Le secteur de la chimie illustre la crise actuelle de l’économie capitaliste : les capacités de production n’ont jamais été aussi grandes dans le monde, mais le marché se restreint. La concurrence s’exacerbe à l’échelle mondiale, sur fond de guerres et de politiques protectionnistes qui modifient les rapports de force. Les capitalistes de la chimie en Europe prennent prétexte des conséquences de la guerre en Ukraine sur les prix de l’énergie et de la concurrence chinoise pour justifier leur guerre sociale et mendier des aides publiques. Mais ils cherchent surtout à maintenir leurs profits en risquant la peau des travailleurs, et en laissant vieillir des installations dans lesquelles ils n’ont pas voulu investir.
La chimie, industrie des industries
L’industrie chimique, née avec la révolution industrielle, produit essentiellement pour les autres industries : les matières plastiques sont présentes dans les textiles artificiels, l’automobile, le bâtiment (dans les revêtements, les isolants ou l’emballage) ; d’autres produits sont utilisés dans les peintures, les additifs alimentaires, la pharmacie, l’électronique et l’informatique.
Au fil des faillites, des rachats, des crises et des guerres, de grandes entreprises ont émergé de la multitude d’entreprises concurrentes des origines.
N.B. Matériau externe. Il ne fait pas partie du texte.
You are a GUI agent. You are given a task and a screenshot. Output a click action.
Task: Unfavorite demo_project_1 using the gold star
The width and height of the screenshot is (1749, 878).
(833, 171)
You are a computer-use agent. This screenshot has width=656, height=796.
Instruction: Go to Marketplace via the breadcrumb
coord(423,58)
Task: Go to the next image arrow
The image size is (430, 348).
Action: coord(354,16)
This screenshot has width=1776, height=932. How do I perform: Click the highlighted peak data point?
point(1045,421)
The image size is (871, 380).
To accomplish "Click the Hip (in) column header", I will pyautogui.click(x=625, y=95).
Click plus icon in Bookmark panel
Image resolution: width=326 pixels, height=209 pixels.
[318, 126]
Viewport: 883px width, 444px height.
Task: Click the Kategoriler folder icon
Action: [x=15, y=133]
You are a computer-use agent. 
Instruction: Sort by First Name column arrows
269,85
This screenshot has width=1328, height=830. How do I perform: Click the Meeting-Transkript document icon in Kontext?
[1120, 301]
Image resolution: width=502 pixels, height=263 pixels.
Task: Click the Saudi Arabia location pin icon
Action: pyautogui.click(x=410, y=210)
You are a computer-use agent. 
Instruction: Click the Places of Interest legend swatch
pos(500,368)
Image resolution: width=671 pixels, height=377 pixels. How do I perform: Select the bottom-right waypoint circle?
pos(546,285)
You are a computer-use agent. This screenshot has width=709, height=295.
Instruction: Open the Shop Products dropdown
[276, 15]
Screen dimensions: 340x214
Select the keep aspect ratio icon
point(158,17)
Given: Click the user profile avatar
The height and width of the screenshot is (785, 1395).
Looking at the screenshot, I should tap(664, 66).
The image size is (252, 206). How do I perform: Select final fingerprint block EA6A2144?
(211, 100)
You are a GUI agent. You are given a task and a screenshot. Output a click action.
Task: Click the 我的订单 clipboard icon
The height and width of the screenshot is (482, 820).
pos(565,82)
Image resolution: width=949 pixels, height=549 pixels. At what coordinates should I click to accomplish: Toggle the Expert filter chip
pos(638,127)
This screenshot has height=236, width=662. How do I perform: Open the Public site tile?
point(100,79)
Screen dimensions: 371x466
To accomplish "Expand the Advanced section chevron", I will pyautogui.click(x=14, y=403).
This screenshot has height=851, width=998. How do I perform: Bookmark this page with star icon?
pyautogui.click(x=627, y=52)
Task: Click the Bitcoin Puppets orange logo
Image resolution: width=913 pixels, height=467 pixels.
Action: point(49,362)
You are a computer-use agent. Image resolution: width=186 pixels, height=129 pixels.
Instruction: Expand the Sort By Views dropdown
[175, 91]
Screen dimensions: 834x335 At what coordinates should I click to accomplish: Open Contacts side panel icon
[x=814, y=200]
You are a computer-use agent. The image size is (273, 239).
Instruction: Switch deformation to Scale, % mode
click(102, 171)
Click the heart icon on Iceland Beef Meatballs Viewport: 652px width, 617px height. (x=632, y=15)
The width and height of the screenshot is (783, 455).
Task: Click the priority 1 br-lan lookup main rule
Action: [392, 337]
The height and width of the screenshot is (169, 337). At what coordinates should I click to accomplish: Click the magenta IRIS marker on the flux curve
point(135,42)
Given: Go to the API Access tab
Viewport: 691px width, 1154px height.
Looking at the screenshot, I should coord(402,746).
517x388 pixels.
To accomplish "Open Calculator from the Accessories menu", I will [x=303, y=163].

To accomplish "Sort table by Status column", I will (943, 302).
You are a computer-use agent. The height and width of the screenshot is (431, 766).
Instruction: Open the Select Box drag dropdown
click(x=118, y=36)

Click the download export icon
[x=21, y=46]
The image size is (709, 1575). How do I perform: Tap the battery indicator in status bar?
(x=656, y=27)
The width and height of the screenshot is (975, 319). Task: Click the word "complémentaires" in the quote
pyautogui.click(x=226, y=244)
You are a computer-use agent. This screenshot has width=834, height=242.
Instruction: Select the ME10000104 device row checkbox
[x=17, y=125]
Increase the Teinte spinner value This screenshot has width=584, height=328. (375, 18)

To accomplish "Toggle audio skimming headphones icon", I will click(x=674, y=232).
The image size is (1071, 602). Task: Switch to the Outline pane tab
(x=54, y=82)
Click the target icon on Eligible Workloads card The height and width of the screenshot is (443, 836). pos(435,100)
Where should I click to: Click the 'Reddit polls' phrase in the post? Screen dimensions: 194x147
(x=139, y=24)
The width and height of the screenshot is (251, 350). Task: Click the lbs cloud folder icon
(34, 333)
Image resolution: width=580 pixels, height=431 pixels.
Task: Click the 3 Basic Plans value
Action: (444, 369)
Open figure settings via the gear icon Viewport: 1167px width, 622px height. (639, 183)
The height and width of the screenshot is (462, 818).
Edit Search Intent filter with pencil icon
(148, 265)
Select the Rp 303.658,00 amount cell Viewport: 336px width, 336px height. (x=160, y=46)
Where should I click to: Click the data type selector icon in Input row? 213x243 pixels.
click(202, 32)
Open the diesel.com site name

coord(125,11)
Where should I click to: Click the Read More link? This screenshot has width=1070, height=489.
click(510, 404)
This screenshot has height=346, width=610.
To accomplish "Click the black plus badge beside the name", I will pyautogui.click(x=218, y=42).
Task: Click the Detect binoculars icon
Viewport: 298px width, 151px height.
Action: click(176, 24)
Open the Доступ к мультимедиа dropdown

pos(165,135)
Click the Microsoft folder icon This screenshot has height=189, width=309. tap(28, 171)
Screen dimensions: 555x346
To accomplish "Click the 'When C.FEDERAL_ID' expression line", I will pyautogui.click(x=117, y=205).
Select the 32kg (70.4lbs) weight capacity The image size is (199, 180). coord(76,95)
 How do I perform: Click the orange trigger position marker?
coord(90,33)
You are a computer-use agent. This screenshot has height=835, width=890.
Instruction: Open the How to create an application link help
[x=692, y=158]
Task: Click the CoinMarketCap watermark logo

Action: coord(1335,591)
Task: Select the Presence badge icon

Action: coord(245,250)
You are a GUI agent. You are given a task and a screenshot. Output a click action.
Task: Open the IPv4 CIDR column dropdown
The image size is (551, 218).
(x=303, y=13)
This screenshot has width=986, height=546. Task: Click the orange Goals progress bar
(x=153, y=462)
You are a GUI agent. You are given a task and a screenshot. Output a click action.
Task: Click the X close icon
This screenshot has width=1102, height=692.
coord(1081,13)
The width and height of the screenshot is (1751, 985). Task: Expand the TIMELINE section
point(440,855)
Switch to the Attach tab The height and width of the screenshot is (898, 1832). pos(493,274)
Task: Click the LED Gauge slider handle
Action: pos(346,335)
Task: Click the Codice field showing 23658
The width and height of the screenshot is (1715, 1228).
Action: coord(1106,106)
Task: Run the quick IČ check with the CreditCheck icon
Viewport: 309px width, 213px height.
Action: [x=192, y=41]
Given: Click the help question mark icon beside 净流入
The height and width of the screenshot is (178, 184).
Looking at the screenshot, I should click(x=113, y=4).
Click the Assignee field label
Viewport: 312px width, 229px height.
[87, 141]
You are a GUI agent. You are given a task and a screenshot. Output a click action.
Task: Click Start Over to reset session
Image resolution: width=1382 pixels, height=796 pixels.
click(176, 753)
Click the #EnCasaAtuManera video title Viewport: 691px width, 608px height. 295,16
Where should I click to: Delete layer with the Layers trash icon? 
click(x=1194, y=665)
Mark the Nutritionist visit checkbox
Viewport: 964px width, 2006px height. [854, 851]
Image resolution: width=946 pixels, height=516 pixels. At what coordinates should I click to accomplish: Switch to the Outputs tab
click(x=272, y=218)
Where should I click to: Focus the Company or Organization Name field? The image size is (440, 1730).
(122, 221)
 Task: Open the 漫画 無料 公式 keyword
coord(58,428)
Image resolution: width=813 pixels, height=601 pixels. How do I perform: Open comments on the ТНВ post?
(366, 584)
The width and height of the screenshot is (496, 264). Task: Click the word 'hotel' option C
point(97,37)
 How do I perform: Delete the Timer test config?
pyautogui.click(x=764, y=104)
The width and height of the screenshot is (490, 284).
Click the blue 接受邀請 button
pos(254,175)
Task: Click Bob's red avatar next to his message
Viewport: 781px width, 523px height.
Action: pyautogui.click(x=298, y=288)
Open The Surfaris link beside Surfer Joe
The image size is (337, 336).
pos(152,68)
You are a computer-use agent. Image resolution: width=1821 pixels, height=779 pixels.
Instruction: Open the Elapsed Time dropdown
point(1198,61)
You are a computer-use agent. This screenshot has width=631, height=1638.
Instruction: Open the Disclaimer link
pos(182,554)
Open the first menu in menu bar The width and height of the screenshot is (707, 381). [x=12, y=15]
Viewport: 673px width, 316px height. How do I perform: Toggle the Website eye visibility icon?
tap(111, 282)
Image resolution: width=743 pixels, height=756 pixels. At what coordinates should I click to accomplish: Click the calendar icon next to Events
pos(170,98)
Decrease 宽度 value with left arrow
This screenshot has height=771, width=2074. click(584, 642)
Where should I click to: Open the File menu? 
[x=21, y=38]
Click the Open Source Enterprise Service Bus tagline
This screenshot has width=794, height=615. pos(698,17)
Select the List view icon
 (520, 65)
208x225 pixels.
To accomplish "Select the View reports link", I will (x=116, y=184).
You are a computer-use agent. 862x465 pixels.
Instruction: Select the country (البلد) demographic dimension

Produisant d’abord pour leur marché national, elles ont étendu leurs tentacules sur le monde entier : DuPont, Dow Chemical et Monsanto aux États-Unis, Pechiney et Rhône-Poulenc en France, BASF et Bayer en Allemagne.
Les ouvriers de la chimie subissent les rythmes épuisants et usants pour la santé du travail posté. Pour des raisons essentiellement techniques, mais aussi de recherche de rendement, l’essentiel des installations chimiques fonctionne en continu : des opérations se font à chaud sur des matières qu’il est impossible de laisser refroidir sans risquer de boucher les conduites et d’arrêter les installations pour plusieurs semaines. Les travailleurs qui contrôlent ces installations sont donc présents 24 heures sur 24 et 7 jours sur 7, selon des roulements complexes qui alternent des matinées, des après-midi, des nuits (rythme posté 4 × 8 ou 5 × 8), ou des alternances de postes de 12 heures de jour et de nuit, y compris le week-end et les jours fériés, et qui imposent de vivre en décalage avec l’ensemble de la vie sociale…
Cette industrie manipule, utilise et fabrique des produits dangereux, et sa gestion par les capitalistes, avec son cortège d’économies sur le personnel et la maintenance, a provoqué de nombreuses catastrophes industrielles meurtrières : la pire, l’explosion à Bhopal, en Inde, en 1984 de l’usine de la multinationale américaine Union Carbide (aux mains ensuite de Dow Chemical), a fait au moins 25 000 morts, en particulier parmi les habitants des bidonvilles mitoyens. Mais des dizaines d’explosions ont touché les usines produisant du nitrate d’ammonium pour les engrais, faisant par exemple 561 morts en 1921 à Ludwigshafen en Allemagne, et 31 morts à l’usine AZF à Toulouse en 2001, des centaines de blessés et des destructions dans plusieurs quartiers populaires. En décembre, une explosion suivie d’un incendie dans l’usine Elkem, qui produit du silicone au sud de Lyon, a tué deux travailleurs.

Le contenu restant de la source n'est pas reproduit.